Throughout his life in the small town of Bedford Falls, George Bailey is constantly forced to put his dreams on hold and settle for (what he perceives as) less. After saving up four years to go to college, his father suffers a stroke and George has to stay put and run the family business, the Bailey Brothers Building & Loan. When George and his wife Mary wed, their honeymoon trip around the world is canceled as the Great Depression hits Bedford Falls and their gift money is needed to keep the doors of the Building & Loan open. As World War II hits, a childhood injury prevents George from enlisting, so all he can do is volunteer in smaller, local war efforts. Each step of life brings with it another setback, another factor entrenching George Bailey in the small-town life he’s trying to escape.

This theme works through the perfect casting of James Stewart, the embodiment of the “all-American” lead. Consider the other stars of the era: the dashing Clark Gable, the suave and sophisticated Cary Grant, the “tough guy” Humphrey Bogart. And then there’s the plucky, down-to-earth James Stewart, a small-town hero turned congressman in Mr. Smith Goes to Washington, and the slow-witted, mismatched lover for Katharine Hepburn in The Philadelphia Story. Unlike the other male leads in the 1940s, aspirational figures with a key mystique and way with the ladies, Stewart is none of these. He’s no Greek God, just a regular guy who could be the “boy next door.”

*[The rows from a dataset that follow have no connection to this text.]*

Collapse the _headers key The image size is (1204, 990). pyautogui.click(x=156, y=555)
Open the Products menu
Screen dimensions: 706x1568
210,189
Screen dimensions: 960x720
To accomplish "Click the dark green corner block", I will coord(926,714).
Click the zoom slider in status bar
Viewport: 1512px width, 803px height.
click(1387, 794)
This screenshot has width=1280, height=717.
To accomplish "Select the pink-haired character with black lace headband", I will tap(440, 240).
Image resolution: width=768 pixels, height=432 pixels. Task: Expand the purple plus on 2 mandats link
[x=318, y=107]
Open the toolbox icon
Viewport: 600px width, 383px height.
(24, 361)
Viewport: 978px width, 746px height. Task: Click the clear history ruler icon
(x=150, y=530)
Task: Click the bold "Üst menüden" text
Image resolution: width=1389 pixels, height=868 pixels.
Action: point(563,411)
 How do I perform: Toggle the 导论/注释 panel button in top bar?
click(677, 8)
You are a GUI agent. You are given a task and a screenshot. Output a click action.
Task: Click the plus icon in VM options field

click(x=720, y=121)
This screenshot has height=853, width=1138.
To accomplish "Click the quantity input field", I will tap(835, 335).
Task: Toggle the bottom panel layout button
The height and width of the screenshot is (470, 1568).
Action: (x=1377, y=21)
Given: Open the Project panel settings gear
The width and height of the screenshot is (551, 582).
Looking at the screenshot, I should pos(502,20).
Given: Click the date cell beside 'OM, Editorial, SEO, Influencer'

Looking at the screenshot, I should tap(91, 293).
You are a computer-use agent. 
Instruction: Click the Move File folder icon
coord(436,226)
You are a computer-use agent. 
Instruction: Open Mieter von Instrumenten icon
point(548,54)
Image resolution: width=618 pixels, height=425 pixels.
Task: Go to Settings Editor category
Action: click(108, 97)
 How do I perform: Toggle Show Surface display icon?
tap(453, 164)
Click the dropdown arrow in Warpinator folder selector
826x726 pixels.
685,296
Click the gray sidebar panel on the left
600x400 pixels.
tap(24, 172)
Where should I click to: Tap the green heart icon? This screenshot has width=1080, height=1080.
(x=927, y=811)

Stewart as George Bailey is so essential for how we as an audience engage with the film. He could be any one of us, or our fathers, our husbands. We aren’t watching a romanticized, stylized take on the American man – Stewart is as American as they get. In the film’s final act, when Stewart’s character George Bailey considers suicide as his best option (after his rival Mr. Potter tells him he’s “worth more dead than alive”), it’s not just the Bailey family at risk – it’s the American family.

This makes George Bailey’s breakdown, and redemption, on Christmas Eve all the more powerful. The family gathered downstairs like a Norman Rockwell picture of Americana: sons wearing Santa hats, daughter practicing Christmas carols on the piano. George comes home after suffering a devastating blow at work, and lashes out at his children and wife Mary; in shame, he flees to take his own life by jumping off a bridge. A guardian angel, Clarence, intervenes, by showing George the dark, alternate reality if George were never born. Realizing how much his family, friends, and community need him, George begs to live again.

A newly-awakened George dashes home, and finds his living room full of all those he’d helped and sacrificed for along the way: each ready to return the favor and help George now that he’s in trouble. George’s return home means the restoration of the family, and the community’s support reinstates faith and trust in small-town America.

A terrific film on its own merits, much of It’s a Wonderful Life‘s power is how it affects viewers in different stages of life. As a child, I saw myself more in the Bailey children, confused and upset if my parents were ever unhappy. As I mature more as a young adult, each year I relate more and more to George Bailey, struggling to balance ambitious dreams with the realities of everyday life. Whatever your place in life, everyone can relate to and be inspired by this movie masterpiece and its inspiring message that “No man is a failure who has friends.”